**DIRECTIONS FOR THIS TASK**
Look through the data below for the string "button", and copy every line where it turns up.

**GIVEN ENTRIES**
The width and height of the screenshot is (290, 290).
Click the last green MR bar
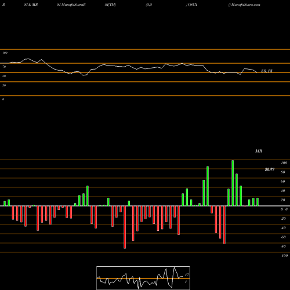pos(258,202)

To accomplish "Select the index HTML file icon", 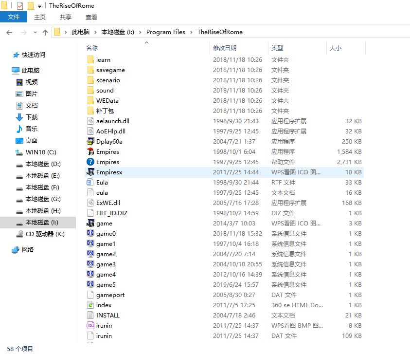I will pyautogui.click(x=91, y=305).
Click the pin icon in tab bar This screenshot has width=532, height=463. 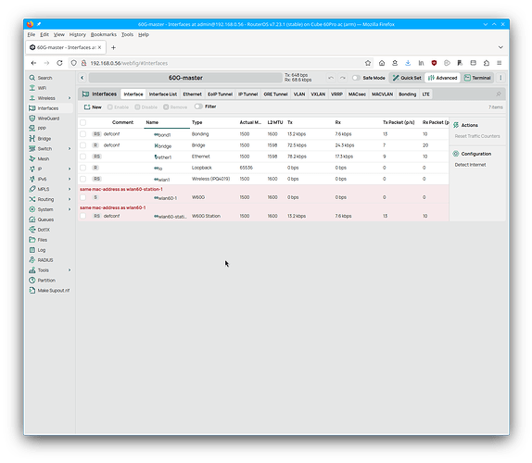click(x=499, y=94)
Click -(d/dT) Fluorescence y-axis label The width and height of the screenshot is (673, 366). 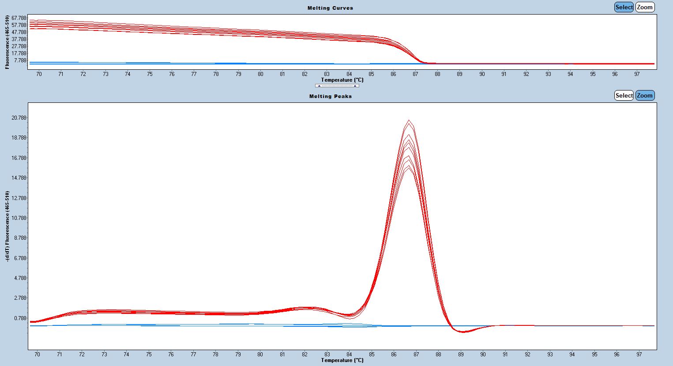click(x=8, y=226)
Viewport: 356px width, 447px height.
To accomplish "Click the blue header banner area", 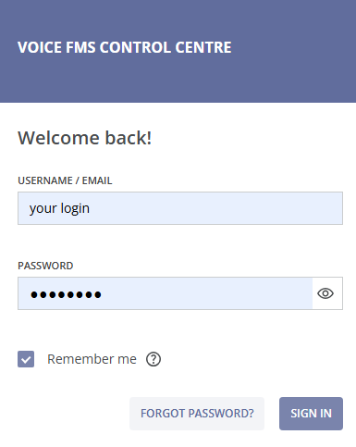I will coord(178,51).
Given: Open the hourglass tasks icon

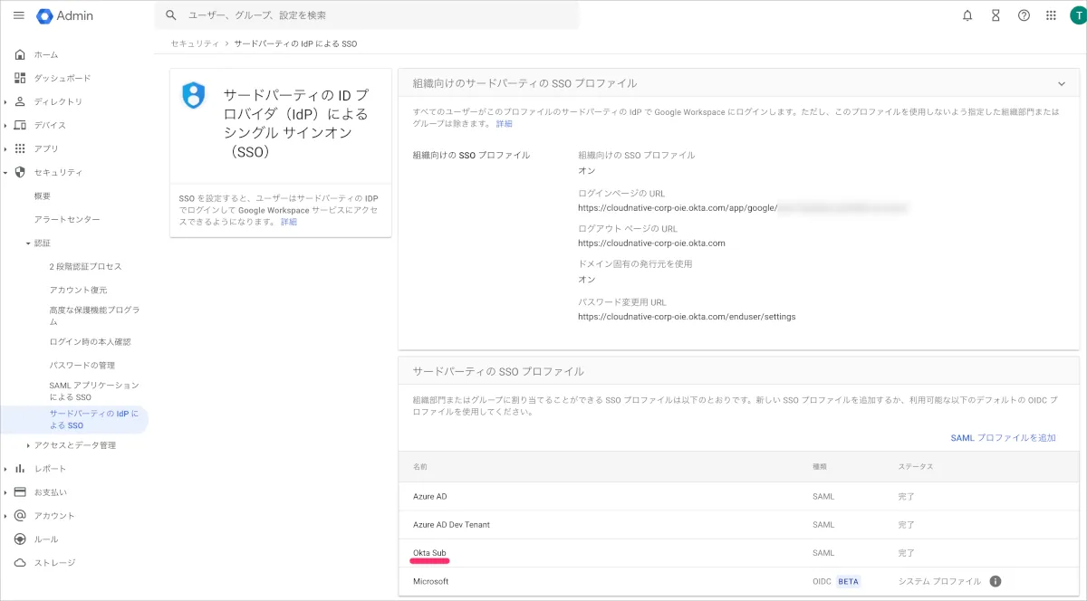Looking at the screenshot, I should tap(996, 15).
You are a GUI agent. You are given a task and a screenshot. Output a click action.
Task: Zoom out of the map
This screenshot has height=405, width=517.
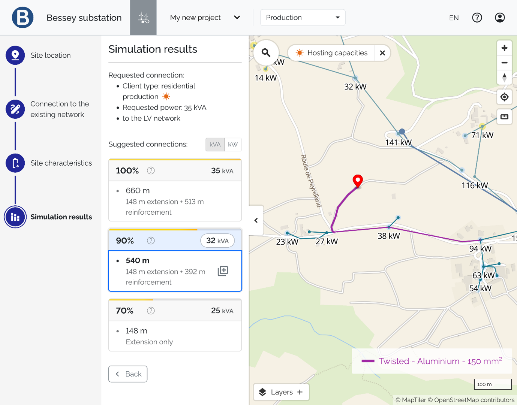504,63
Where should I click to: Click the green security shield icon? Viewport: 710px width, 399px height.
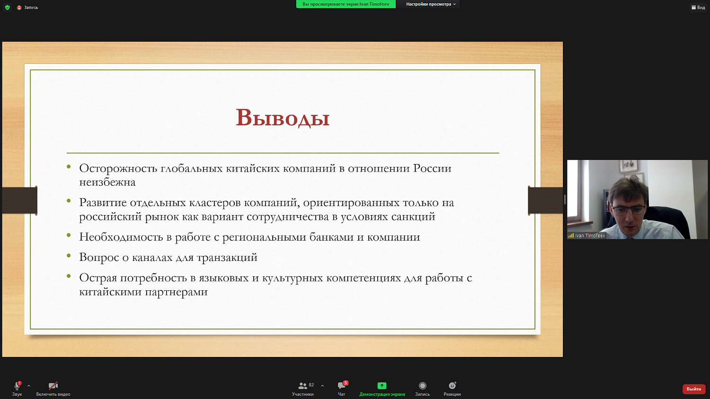click(6, 7)
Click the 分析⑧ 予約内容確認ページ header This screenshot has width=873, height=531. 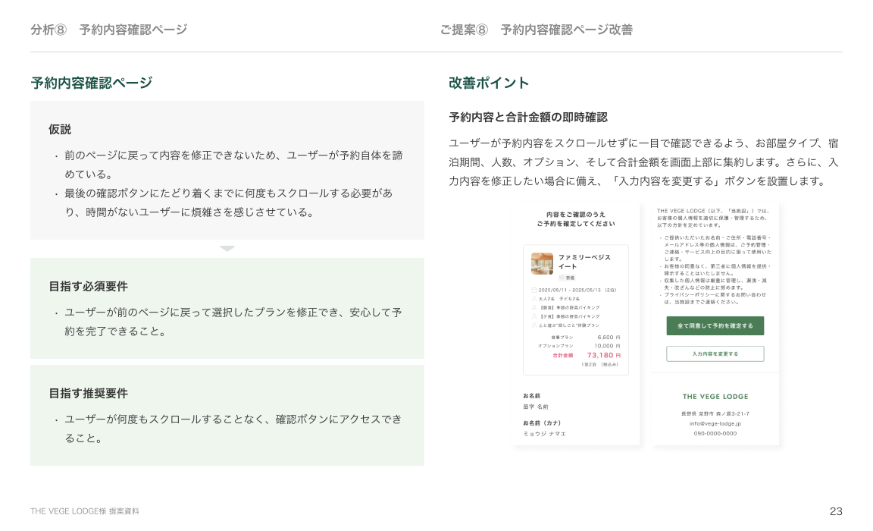pyautogui.click(x=108, y=30)
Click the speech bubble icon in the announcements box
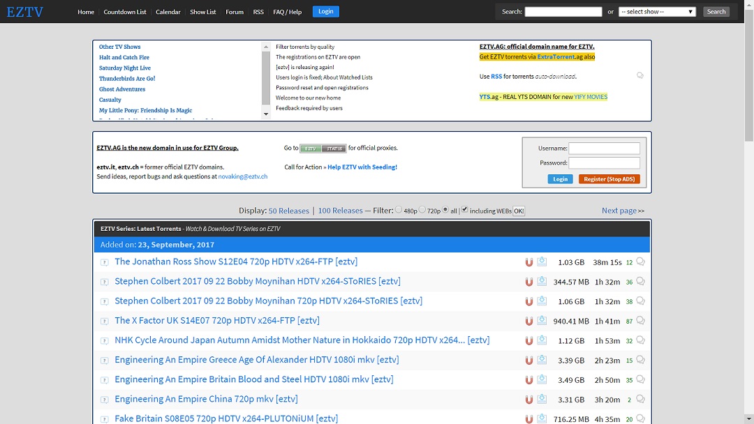The width and height of the screenshot is (754, 424). tap(640, 75)
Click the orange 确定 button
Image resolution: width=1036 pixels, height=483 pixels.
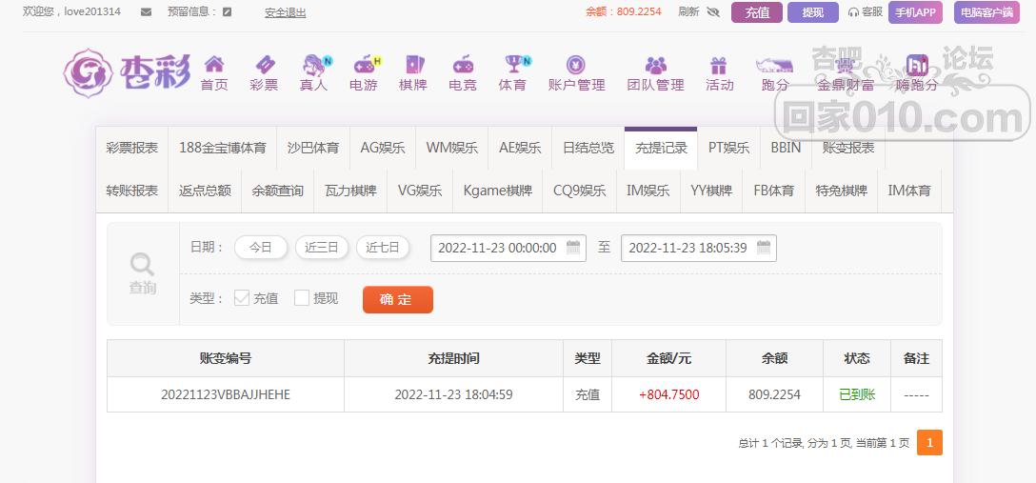pyautogui.click(x=398, y=299)

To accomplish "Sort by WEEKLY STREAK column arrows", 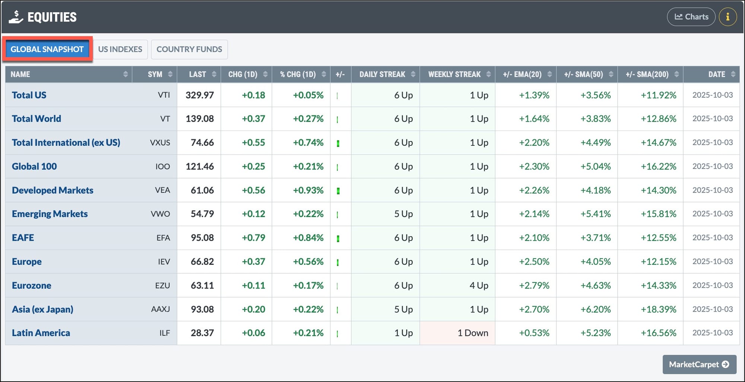I will tap(488, 74).
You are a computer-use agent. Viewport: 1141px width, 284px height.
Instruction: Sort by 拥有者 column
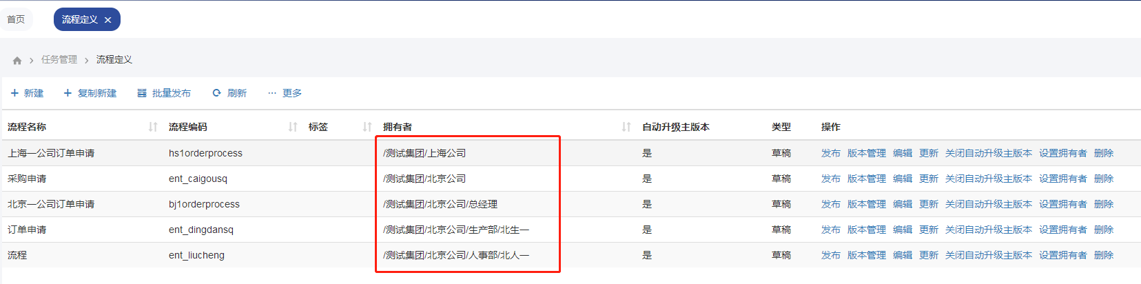[626, 127]
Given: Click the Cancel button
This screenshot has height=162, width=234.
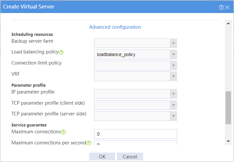Looking at the screenshot, I should [x=130, y=156].
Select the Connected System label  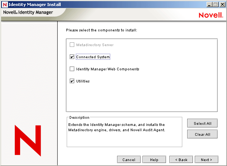click(93, 57)
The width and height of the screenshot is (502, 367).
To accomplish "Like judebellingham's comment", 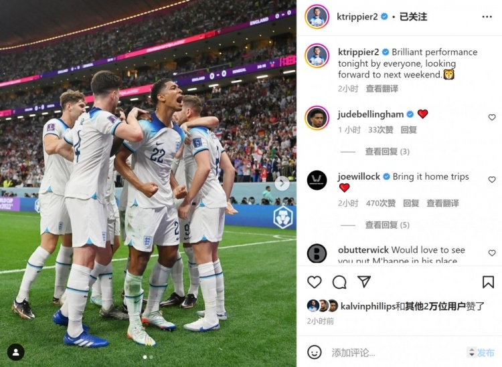I will (x=492, y=118).
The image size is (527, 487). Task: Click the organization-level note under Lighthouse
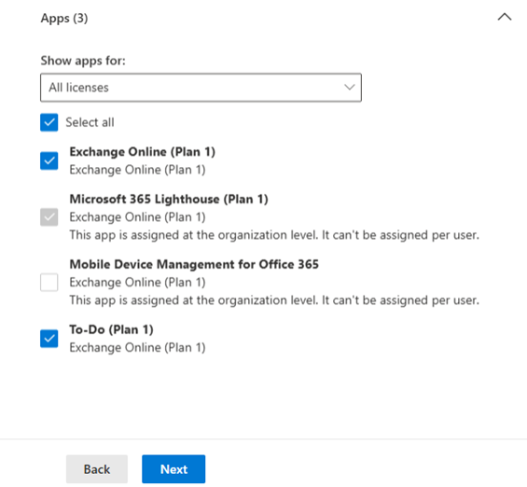274,235
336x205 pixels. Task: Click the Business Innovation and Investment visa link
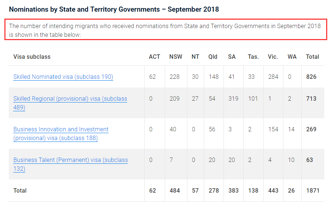[61, 129]
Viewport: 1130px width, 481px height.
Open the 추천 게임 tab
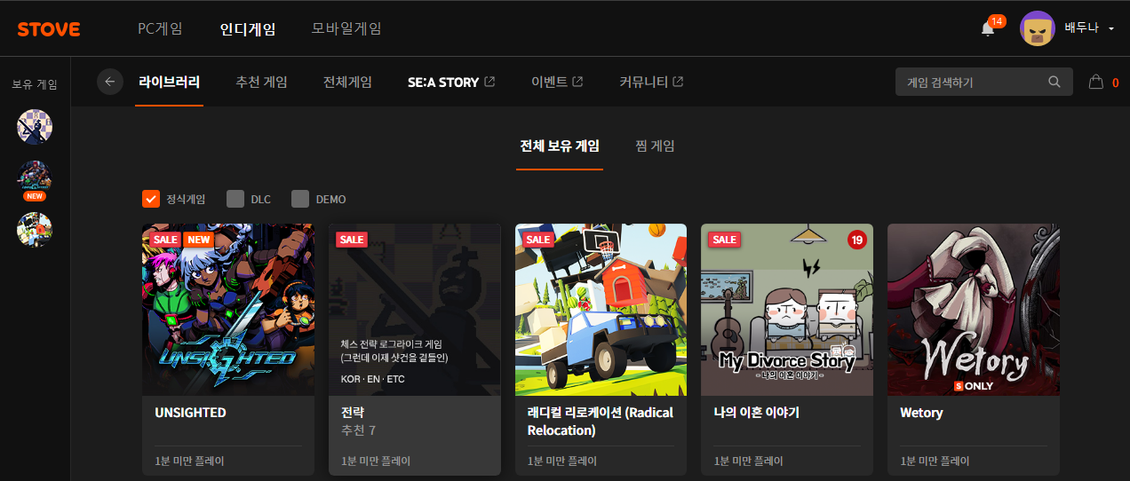261,82
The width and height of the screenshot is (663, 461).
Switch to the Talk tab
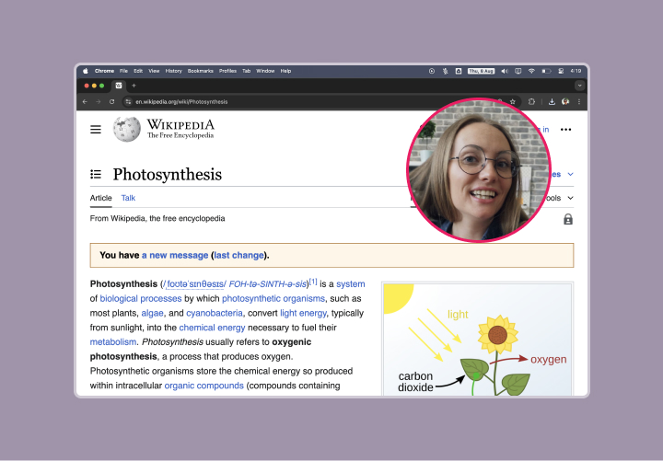[x=128, y=198]
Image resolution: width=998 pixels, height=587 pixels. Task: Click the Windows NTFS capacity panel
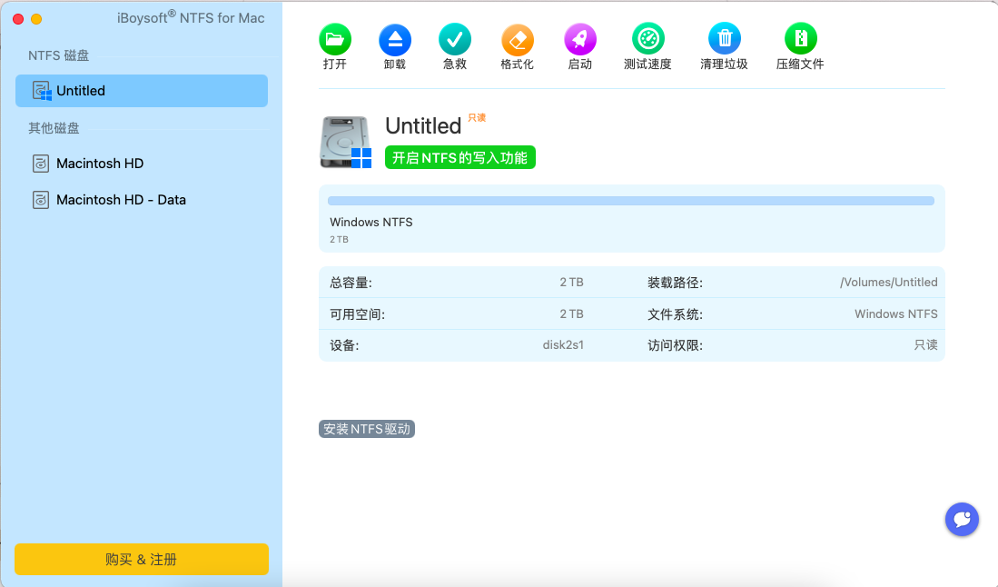coord(630,218)
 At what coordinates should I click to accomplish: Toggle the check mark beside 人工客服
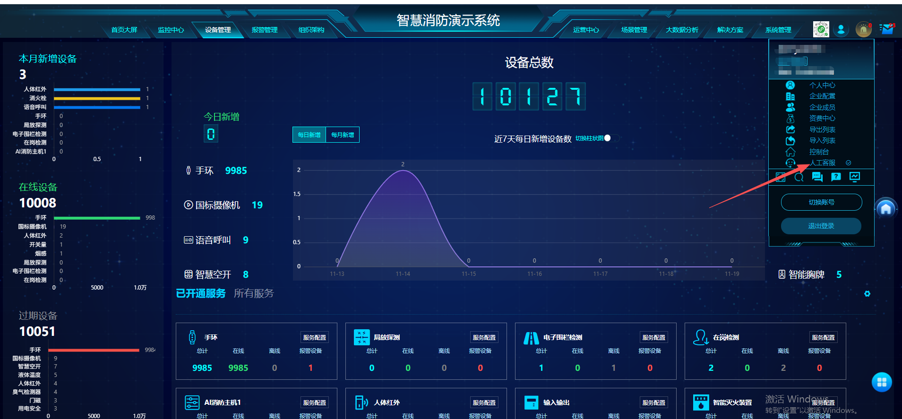point(849,163)
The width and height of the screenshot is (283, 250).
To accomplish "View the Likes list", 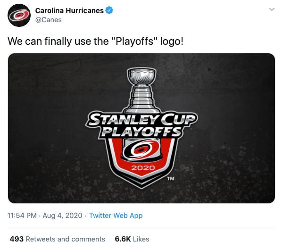I will pyautogui.click(x=142, y=239).
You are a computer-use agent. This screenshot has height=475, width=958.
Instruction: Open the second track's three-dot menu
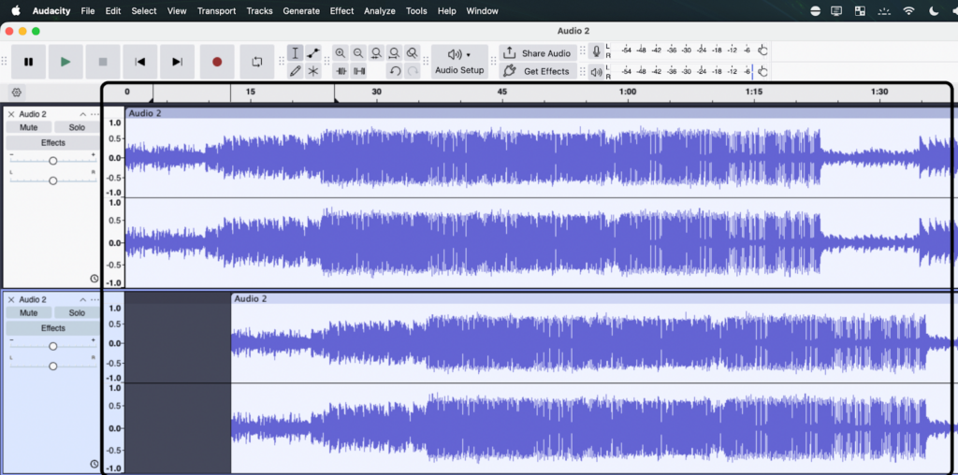click(94, 299)
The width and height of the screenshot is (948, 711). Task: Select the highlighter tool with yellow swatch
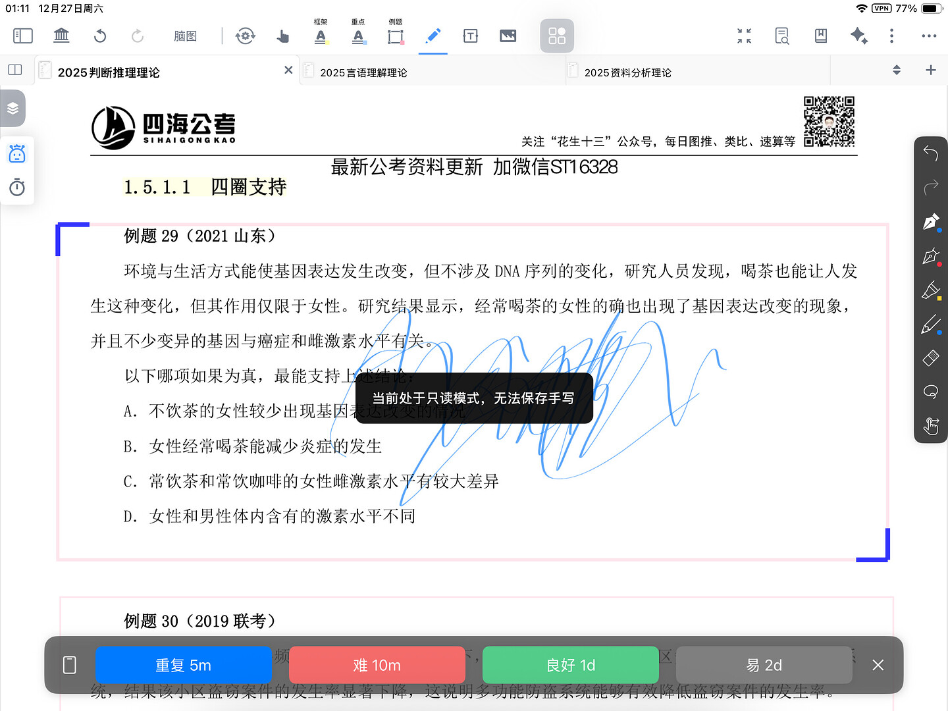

**EXERCISE OUTPUT**
Click the orange 确定 button
Given: Click the Cancel button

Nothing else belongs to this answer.